Я пожал плечами. Он кивнул.
– Мы пустили в воду разряд, его и зацепило. Ужасно жаль, но я только потом заметил. Удачно, а?
С тех пор я нечасто видел отца довольным. Тогда разросшееся до двенадцати миллиардов человечество, требуя новизны и масштабов, погружалось все глубже в океан – строили подводные небоскребы, защищенные от выбросов солнечной энергии. Погружения его погубили. Последний год он прожил калекой, мочился в катетер и походил на привидение. Я ответил на это ненавистью. Возненавидел его работу и фирму, на которую он работал. И что-то во мне ненавидело его самого.
Тогда я стал влипать в неприятности. Решил пробиваться в жизни кулаками. Ребенком я думал, что моя цветовая слепота позволит мне снова увидеть отца – так как не верил, что он погиб по собственной воле. Он побил рекорд глубинных погружений. В воде был непобедим. И после его смерти я все ждал появления зеленого призрака, подтвердившего бы, что вина не его – но призрак не появился.
Снова вызывает шеф. Помедлив, я отвечаю, – только по голосовой связи.
– Ты куда направляешься? – спрашивает он.
– К ее телескопу.
– К вскрытию возвращайся.
– К вскрытию? Вы ее видели? Ее и без нас вскрыли.

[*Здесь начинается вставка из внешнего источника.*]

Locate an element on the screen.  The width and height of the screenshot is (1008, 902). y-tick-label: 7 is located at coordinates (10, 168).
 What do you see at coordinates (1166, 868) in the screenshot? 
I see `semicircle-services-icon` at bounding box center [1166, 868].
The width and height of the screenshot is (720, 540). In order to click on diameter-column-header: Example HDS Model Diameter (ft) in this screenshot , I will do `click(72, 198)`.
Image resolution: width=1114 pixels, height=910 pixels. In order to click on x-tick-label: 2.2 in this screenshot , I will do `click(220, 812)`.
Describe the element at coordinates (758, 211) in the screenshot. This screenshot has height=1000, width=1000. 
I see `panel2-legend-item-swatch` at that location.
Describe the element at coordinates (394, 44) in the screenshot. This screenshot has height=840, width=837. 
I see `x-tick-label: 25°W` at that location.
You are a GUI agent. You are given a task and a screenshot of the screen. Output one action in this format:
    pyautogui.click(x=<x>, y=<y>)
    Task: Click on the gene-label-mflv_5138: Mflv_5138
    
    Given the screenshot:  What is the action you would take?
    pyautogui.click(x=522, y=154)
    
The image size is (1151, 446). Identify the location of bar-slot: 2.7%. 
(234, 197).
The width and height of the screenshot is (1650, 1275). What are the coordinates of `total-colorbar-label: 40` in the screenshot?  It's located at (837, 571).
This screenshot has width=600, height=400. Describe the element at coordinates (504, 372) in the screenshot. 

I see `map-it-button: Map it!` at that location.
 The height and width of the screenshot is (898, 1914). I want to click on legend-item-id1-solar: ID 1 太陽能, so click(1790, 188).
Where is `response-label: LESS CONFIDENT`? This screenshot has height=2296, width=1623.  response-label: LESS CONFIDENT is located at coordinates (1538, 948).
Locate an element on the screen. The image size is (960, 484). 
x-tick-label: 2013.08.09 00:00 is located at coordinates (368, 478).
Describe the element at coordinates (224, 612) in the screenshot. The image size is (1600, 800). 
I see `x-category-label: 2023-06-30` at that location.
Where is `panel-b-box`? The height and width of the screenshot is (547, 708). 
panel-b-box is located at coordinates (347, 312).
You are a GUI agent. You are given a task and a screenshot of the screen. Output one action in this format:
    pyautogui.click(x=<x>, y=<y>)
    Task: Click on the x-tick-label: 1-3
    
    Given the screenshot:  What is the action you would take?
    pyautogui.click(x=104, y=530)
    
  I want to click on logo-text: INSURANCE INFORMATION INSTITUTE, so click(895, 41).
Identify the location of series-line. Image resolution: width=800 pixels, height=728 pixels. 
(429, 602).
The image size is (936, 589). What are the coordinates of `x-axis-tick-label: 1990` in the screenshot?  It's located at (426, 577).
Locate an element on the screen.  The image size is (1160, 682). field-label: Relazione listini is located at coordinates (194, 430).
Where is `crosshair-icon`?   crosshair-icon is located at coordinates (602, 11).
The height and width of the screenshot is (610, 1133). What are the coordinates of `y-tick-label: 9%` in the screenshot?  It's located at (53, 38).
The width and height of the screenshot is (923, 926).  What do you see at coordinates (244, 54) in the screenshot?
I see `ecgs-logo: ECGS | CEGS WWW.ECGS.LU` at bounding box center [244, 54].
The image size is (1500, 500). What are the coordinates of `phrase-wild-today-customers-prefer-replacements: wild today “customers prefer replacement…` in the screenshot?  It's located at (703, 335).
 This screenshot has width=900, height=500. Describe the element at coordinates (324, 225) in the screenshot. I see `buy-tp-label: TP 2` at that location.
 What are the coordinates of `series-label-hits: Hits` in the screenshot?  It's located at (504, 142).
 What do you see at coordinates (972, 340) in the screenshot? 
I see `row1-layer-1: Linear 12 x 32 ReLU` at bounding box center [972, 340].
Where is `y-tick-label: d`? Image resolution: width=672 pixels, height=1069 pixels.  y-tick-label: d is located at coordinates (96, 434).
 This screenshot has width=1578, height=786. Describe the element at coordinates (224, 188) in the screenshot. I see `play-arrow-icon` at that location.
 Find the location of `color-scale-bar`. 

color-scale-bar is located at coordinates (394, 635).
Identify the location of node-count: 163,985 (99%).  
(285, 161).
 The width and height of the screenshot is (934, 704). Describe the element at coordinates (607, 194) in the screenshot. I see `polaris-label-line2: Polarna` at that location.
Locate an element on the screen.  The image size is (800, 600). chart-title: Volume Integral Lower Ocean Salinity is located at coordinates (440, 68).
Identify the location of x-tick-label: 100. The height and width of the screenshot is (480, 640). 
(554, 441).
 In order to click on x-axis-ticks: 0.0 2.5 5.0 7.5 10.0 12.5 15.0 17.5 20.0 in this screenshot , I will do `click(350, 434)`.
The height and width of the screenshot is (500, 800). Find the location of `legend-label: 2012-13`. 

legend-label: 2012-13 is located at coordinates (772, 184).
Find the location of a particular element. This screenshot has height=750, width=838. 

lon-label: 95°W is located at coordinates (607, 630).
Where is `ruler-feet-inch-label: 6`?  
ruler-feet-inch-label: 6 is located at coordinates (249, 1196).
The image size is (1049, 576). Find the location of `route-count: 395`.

– Видел, – говорит шеф. – Не надо было там ничего трогать. Следовало немедленно доложить. Это дело буду вести я. Прошу сообщать обо всех передвижениях заранее. Никаких отступлений от инструкции. Губернатора уже уведомили. И президента. Президента! Вопрос государственной безопасности. Тебе для каждого шага потребуется разрешение. И никаких разговоров с прессой. Если публика увидит, что случилось с этой женщиной, воцарится хаос.
У меня гудит голова.
– Хорошо, шеф.
– Президент уже выслал сюда своих людей. Президент!
– Понял вас, шеф.
– Прекрати называть меня шефом. Я – твой капитан.
– Есть!
Я отключаюсь. Он не наложил прямого запрета на посещение Телескопа Акиры, к которому я уже приближаюсь. Установленный над облаками на высочайшей вершине Земли, это не просто телескоп – целый комплекс аппаратуры, едва умещающийся на узком пике. Я поднимаю глаза к Аскалонскому Шраму и снова смотрю на остров под собой – он виден, потому что день сегодня ясный. Эти строения покажутся обычными только моим ровесникам. Современные глубоскребы, заоблачники, тематические парки, вся эта архитектура – памятник нашему новому увлечению миром природы, в которую мы втиснули чуть ли не тринадцать миллиардов душ. Нам приходится строить дома в морских глубинах или с макушками, вылезающими за тропосферу. Стеклянные великаны, похожие на чудовищные тюльпаны, облака, проростки бамбука. Ни одного прямого угла. Все сияет яркими красками словно рыба-попугай: голубой, желтый… Стоило дойти до грани вымирания, чтобы создать потом мир, похожий на гигантский пучок салата. Но здание, над которым я сейчас, – оно не пытается подражать природе. У него своя природа, оно создано, чтобы как никогда глубоко заглянуть в неведомое. Заглянуть в собранные гроздьями глицинии завитки галактик.
Я вижу легкий зеленый дымок, поднимающийся из его всевидящего ока. И почему-то снова вспоминаю отца, и еще – что единственные потухшие огоньки, которых нам никогда больше не увидеть, – это мертвецы.